### Task instructions
For the string "agent", count the lines in the records below that contain it. Answer with that number alone.

BEGIN Task material

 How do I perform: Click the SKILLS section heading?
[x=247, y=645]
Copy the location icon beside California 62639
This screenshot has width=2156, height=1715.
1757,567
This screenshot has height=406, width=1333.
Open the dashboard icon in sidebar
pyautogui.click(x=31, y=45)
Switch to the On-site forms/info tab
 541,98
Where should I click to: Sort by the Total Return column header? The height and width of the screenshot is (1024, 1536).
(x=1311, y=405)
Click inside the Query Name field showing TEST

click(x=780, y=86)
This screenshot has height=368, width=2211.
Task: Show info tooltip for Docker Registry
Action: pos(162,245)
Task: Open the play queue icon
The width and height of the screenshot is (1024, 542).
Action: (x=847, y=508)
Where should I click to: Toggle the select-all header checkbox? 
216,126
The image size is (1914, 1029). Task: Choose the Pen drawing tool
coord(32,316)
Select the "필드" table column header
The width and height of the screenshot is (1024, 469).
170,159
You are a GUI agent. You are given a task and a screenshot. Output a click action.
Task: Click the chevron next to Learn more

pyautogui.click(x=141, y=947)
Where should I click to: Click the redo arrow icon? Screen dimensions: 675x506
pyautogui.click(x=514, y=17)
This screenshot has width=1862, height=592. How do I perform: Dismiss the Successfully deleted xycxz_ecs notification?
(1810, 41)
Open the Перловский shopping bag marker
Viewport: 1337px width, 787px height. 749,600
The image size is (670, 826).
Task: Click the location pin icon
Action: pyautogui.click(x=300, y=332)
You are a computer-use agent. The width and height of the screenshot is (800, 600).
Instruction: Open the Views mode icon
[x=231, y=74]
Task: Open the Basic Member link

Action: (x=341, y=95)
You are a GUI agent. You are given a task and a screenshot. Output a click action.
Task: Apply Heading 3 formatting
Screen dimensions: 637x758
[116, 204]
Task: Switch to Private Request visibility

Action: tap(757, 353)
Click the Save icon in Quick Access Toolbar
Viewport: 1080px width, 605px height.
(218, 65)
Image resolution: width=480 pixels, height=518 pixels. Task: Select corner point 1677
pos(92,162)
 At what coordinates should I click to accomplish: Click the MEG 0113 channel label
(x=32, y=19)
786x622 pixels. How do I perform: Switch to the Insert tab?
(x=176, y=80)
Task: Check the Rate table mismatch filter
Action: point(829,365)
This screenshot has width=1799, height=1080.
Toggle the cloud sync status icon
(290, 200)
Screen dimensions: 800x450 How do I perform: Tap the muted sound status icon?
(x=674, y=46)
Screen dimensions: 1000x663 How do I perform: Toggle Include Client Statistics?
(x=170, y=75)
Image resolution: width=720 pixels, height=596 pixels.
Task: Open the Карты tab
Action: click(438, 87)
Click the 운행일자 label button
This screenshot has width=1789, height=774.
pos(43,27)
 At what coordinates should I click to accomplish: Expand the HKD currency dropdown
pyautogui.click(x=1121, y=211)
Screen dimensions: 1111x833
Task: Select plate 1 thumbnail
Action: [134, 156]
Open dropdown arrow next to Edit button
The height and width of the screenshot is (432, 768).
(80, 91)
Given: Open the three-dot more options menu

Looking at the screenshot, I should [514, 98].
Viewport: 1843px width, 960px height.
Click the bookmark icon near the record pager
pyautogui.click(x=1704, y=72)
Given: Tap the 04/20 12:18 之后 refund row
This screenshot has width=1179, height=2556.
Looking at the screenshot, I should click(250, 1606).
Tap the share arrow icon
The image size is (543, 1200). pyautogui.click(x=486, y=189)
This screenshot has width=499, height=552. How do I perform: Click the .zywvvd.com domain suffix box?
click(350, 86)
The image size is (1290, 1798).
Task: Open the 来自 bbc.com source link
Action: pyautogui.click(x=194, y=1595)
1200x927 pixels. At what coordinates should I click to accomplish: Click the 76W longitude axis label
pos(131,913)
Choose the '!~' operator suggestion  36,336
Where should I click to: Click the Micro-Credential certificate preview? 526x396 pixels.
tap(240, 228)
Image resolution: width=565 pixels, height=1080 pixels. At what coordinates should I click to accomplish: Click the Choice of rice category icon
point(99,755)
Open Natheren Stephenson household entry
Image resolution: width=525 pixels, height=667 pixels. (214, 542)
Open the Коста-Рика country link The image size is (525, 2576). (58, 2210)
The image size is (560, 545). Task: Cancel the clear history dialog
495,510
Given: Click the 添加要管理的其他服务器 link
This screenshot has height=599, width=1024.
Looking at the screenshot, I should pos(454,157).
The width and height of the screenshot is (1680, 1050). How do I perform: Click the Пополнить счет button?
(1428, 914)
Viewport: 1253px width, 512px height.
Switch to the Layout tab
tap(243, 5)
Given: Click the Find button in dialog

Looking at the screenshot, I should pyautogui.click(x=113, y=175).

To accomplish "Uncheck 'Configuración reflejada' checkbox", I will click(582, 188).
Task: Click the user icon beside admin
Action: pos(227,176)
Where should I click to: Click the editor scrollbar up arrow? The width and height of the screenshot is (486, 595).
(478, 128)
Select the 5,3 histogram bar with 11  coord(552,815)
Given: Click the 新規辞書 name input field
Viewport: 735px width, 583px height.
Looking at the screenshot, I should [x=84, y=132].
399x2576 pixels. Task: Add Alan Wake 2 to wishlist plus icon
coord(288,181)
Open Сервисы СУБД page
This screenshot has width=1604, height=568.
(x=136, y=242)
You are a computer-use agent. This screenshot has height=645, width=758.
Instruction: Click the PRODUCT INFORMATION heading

END Task material

### Reply
4